#### [本文]
今季の主将としてチームをまとめ、ピッチ上では司令塔として活躍する三幸秀稔選手に、前半戦の振り返りや、絶大な信頼を寄せる霜田監督について、そして山口県で暮らす日々のこと、今後に向けての意気込みなどを聞いた。(インタビュアー=田辺久豊、写真・文=松原純)

今季は開幕から3連勝し、クラブ史上初の首位発進。「当初は自分たちの力をちょっと疑っているところもあった」

――リーグの前半戦が終わりました。霜田監督が掲げる「情熱的サッカー」がチームに浸透し、好調ですね。

自分たちのやりたいことにチャレンジし続けながら勝てているというのはいい方向に向かっていると思います。毎週対戦する相手が違う中で、練習でも毎日違うことをやってきて、チームがどんどん完成していく過程が感じられるし、それに結果がついてきているので、自分としてもすごく充実しています。

やりたいことはあっても結果が出ないから変えなきゃいけないっていうチームもいっぱいあると思うけど、自分たちは結果が出てる。それは、日々の練習が充実していて、いいトレーニングができてるからなんだろうなというのは、毎試合終わった後に感じます。

――開幕前に、今のような状況は想像していましたか?

今シーズンが始まる前に、シモさん(霜田監督)からやりたいサッカーを伝えられて、僕個人としては「本当にこんなサッカーできるのかな?」って、正直言うとそういうところからスタートで、自分のサッカー感の中にはなかったものだったので「え、そんなサッカーあるの?」って、結構衝撃的でしたね。

でも小野田でのミニキャンプ、熊本、タイでのキャンプを経て、少しずつそれが形になっていくのがわかりました。走らなきゃできないサッカーなので体力的にはキツイけど、やっていて楽しいし、これならいけるかもって。

――監督から聞いた時に「できるのかな」って疑問を感じたのはどのあたりですか?

シモさんが示した「プレーモデル」をやるには時間が必要だと思ったので、走る時間とかタイミングとかを合わせられるのかなって。でも、練習から難しいことに取り組む中で、出てくる問題点とか現象は予測済みで、それを打開するための案を出してくれる。シモさんは僕らの先をいってるんだなって感じます。僕たちがそこに追いつければ不可能なサッカーじゃないし、面白いサッカーができるなって今は思います。

――どのチームでも霜田監督のように「プレーモデル」を選手にわかりやすく示すものなのですか?

僕たちはメンタル面なども含めて、プレーモデルをいつもミーティングで確認しているんですけど、こんなにはっきりとは言わないと思いますね。「ボールをつないでいきたい」とか、「パスサッカーをしたい」とか、そういうざっくりした話をどこもしていると思うんですけど、僕たちはプレーモデルを言葉ではっきりと示してもらっています。なので、選手同士で話していても立ち返るところがあるっていうのがすごく大きいことなのかなって。明確なプレーモデルがあるから、僕たちはうまく問題を解決していけているように思います。

――レノファはJ2初年度の2016年に3位まで浮上したことがありました。三幸選手は当時を知る選手の一人ですが、その時と比べて今の状況はどうですか?

#### [提供情報]
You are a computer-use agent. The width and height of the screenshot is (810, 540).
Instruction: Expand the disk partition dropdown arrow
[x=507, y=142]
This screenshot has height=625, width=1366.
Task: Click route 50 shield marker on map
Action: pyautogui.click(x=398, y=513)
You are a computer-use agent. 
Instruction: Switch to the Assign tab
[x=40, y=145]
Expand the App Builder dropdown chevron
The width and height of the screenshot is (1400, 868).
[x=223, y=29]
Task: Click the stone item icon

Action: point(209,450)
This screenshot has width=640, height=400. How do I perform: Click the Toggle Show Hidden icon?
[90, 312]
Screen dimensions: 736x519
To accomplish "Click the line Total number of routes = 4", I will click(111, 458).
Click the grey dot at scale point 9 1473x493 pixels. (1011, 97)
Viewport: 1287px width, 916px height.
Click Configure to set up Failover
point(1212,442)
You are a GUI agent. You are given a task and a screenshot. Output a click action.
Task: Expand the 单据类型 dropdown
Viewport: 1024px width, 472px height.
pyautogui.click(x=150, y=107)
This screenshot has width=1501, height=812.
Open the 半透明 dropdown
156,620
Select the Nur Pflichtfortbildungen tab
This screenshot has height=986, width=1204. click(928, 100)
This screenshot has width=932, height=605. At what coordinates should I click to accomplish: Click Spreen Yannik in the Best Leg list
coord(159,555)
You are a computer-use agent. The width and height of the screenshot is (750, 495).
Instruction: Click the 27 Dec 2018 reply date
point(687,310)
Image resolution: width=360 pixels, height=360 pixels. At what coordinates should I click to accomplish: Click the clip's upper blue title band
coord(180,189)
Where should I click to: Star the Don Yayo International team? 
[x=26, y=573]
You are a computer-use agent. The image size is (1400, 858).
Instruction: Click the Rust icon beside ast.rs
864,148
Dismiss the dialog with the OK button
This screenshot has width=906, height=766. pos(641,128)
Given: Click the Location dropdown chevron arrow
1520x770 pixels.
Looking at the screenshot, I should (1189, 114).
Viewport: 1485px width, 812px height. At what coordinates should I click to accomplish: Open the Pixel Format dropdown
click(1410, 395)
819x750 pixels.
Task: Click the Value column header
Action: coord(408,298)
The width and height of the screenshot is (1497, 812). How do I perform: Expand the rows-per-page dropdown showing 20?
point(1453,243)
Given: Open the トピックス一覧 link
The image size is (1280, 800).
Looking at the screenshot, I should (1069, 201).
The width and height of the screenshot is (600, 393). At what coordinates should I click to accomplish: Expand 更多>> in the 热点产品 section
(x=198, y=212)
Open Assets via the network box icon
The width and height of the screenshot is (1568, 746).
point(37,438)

#### [やること]
• a. 三幸選手のインタビューから、「やりたいことはあっても結果が」から「し、これならいけるかもって。」までの部分を一字一句そのまま書き写してください。
• b. 三幸選手のインタビューによると、今季チームは開幕から何連勝しましたか?
• c. 三幸選手のインタビューの続きを書いてください。最後の質問に対する答えから始めてください。

#### [解答]
• a.
やりたいことはあっても結果が出ないから変えなきゃいけないっていうチームもいっぱいあると思うけど、自分たちは結果が出てる。それは、日々の練習が充実していて、いいトレーニングができてるからなんだろうなというのは、毎試合終わった後に感じます。

――開幕前に、今のような状況は想像していましたか?

今シーズンが始まる前に、シモさん(霜田監督)からやりたいサッカーを伝えられて、僕個人としては「本当にこんなサッカーできるのかな?」って、正直言うとそういうところからスタートで、自分のサッカー感の中にはなかったものだったので「え、そんなサッカーあるの?」って、結構衝撃的でしたね。

でも小野田でのミニキャンプ、熊本、タイでのキャンプを経て、少しずつそれが形になっていくのがわかりました。走らなきゃできないサッカーなので体力的にはキツイけど、やっていて楽しいし、これならいけるかもって。

• b. 3連勝です。

• c.
今季は開幕から3連勝して首位に立ちましたけど、僕はその時に「勢いだけなんじゃないかな」って自分たちの力をちょっと疑っていました。でも、負けているのに追いついたり、逆転したり、ロスタイムに追いつかれたり、そうやっていろんな試合を経験した上で今この順位にいるというのは、2年前とは少し違うのかなと感じる部分があります。

だけど、シモさんからは「これに満足したら必ず(順位は)落ちていく」と言われます。それから「相手の順位とか、自分たちが何試合負けなしとか、全く興味がない」って言われるんですよ。僕らは常にチャレンジャーとして戦っているけど、周りの人たちから「9戦負けなしですごいね」って言われたら嫌な気持ちにはならないし、無敗が続いたり、順位が上だったりすると、「上位だし、こんなに勢いがある」って少なからず気持ちが浮いてしまう時もあります。でも僕たちの気持ちが逸れそうなタイミングになると、必ずシモさんに釘を刺されて「ああ、自分はまだ甘いな」って気付かされます。だから今、みんなが同じ方向を向けているんでしょうね。

三幸選手が分析する、今季のレノファが好調な理由とは・・・?

――霜田監督は穏やかな方ですが、そういう厳しさも持ち合わせておられますし、すごくポジティブですよね。

僕にはない考え方をされる人だと思いますね。例えばサッカーでは「2-0」というスコアは怖いって言われていて、僕はついつい意識しちゃうんですけど、シモさんからは「そんなの意識しなくていい」って言われて。「だって2点差あるんだよ。1点取られても、あと1点取られなきゃ追いつかれないし、追いつかれても負けてないよね。何を焦る必要があるんだ」って。そんな風に言われました。

この間は、シモさんから「順位表確認してる人いる?」って聞かれて、僕は「確認してます!今2位です!」って手を挙げました。僕は数字とか結構好きで、今の勝点がこうで、他のチームとの差がこのくらいで・・・、とか情報は入れておきたいタイプなので。でもシモさんからは「順位表は見ていても見ていなくてもいい。ただ、上にいれば上にいるだけ、これからは相手のプレッシャーだけじゃないプレッシャーがかかってくるよ」と言われました。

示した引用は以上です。